Associations between long-term PM2.5 and ozone exposure and mortality in the Canadian Census Health and Environment Cohort (CANCHEC), by spatial synoptic classification zone

• Published in: Environment international Vol. 111; pp. 200 - 211
• Main Authors: Cakmak, Sabit, Hebbern, Chris, Pinault, Lauren, Lavigne, Eric, Vanos, Jennifer, Crouse, Dan Lawson, Tjepkema, Michael
• Format: Journal Article
• Language: English
• Published: Elsevier Ltd 01.02.2018; Elsevier
• Subjects: Air pollution; Canada; chronic exposure; Climate; climatic zones; death; Environmental health; Lung cancer; lung neoplasms; Mortality; myocardial ischemia; ozone; particulates; risk; risk estimate; socioeconomic status; weather; Canada; Air pollution; Climate; Lung cancer; Mortality; Environmental health
• ISSN: 0160-4120; 1873-6750; 1873-6750
• DOI: 10.1016/j.envint.2017.11.030

Studies suggest that long-term chronic exposure to fine particulate matter air pollution can increase lung cancer mortality.
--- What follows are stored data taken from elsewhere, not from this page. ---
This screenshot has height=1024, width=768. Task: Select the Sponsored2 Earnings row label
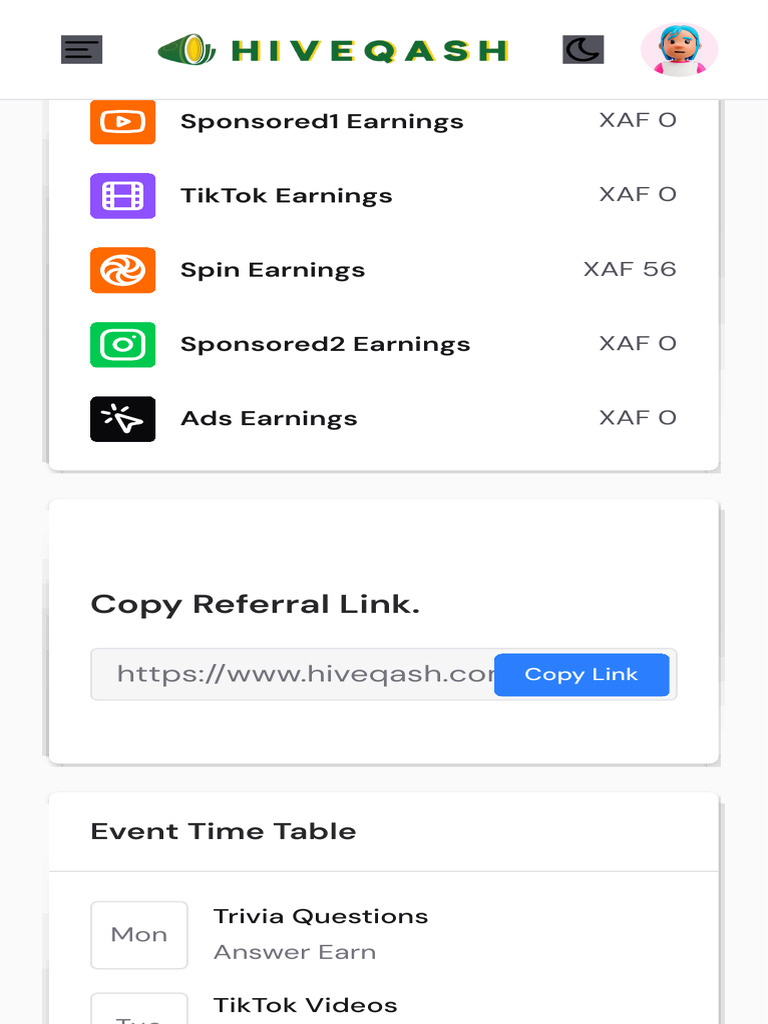coord(325,344)
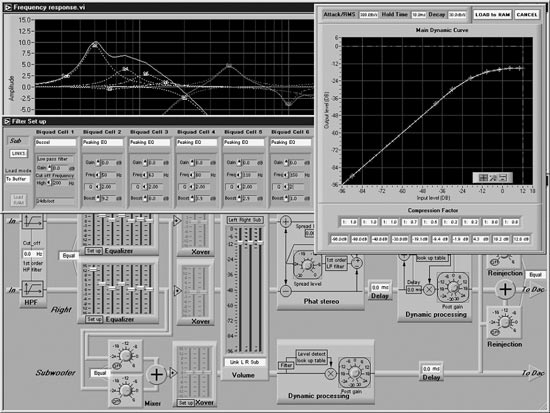Open the Load mode To Buffer selector

click(17, 179)
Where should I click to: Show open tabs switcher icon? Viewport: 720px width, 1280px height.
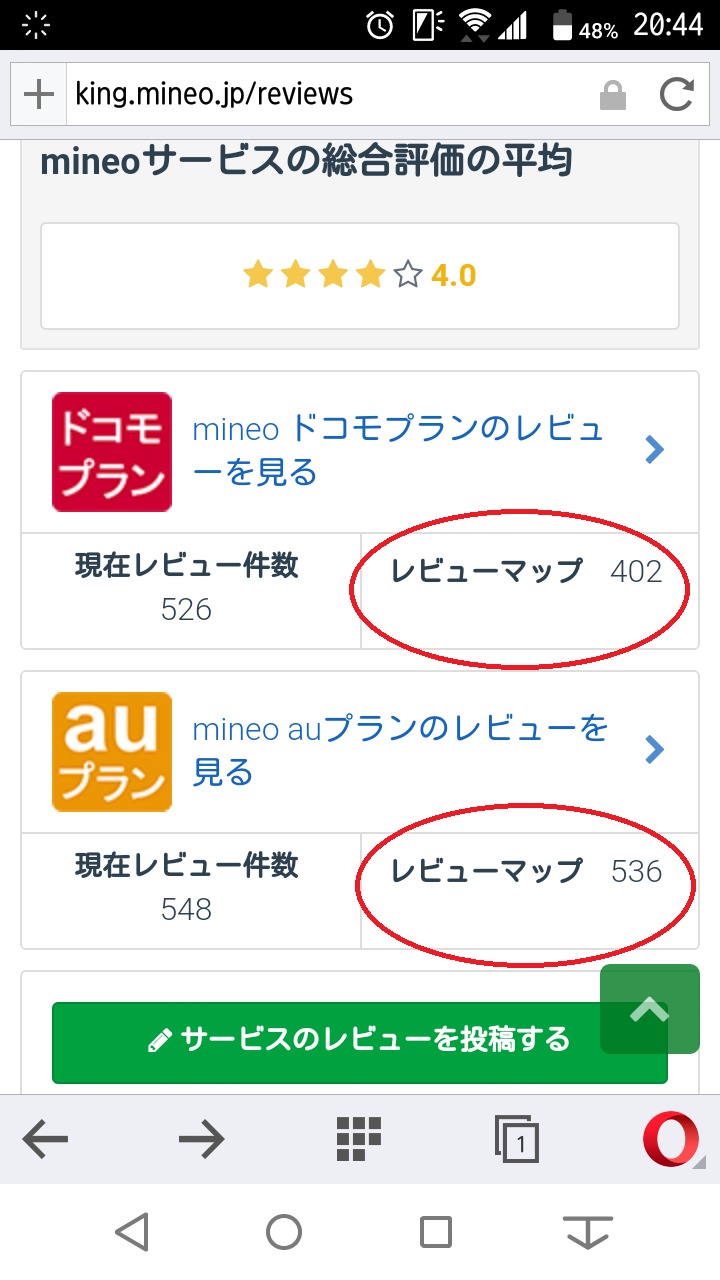point(517,1139)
We analyzed the association between long term PM2.5 and ozone exposure and mortality due to lung cancer, ischemic heart disease, and chronic obstructive pulmonary disease, accounting for geographic location, socioeconomic status, and residential mobility. Subjects in the 1991 Canadian Census Health and Environment Cohort (CanCHEC) were followed for 20years, and assigned to regions across Canada based on spatial synoptic classification weather types. Hazard ratios (HR) for mortality, were related to PM2.5 and ozone using Cox proportional hazards survival models, adjusting for socioeconomic characteristics and individual confounders. An increase of 10μg/m3 in long term PM2.5 exposure resulted in an HR for lung cancer mortality of 1.26 (95% CI 1.04, 1.53); the inclusion in the model of SSC zone as a stratum increased the risk estimate to HR 1.29 (95% CI 1.06, 1.57). After adjusting for ozone, HRs increased to 1.49 (95% CI 1.23, 1.88), and HR 1.54 (95% CI 1.27, 1.87), with and without zone as a model stratum. HRs for ischemic heart disease fell from 1.25 (95% CI 1.21, 1.29) for exposure to PM2.5, to 1.13 (95% CI 1.08, 1.19) when PM2.5 was adjusted for ozone. For COPD, the 95% confidence limits included 1.0 when climate zone was included in the model. HRs for all causes of death showed spatial differences when compared to zone 3, the most populated climate zone. Exposure to PM2.5 was related to an increased risk of mortality from lung cancer, and both ozone and PM2.5 exposure were related to risk of mortality from ischemic heart disease, and the risk varied spatially by climate zone. •We assign geographic zones in Canada based on SSC and identified 7 climate zones.•Lung cancer-related mortality risk due to long term exposure to PM2.5 varies by each climate zone in Canada.•PM2.5 risk on lung cancer-related mortality remains significant after adjustment for ozone.•The effect of ozone on lung cancer-related mortality was statistically non-significant.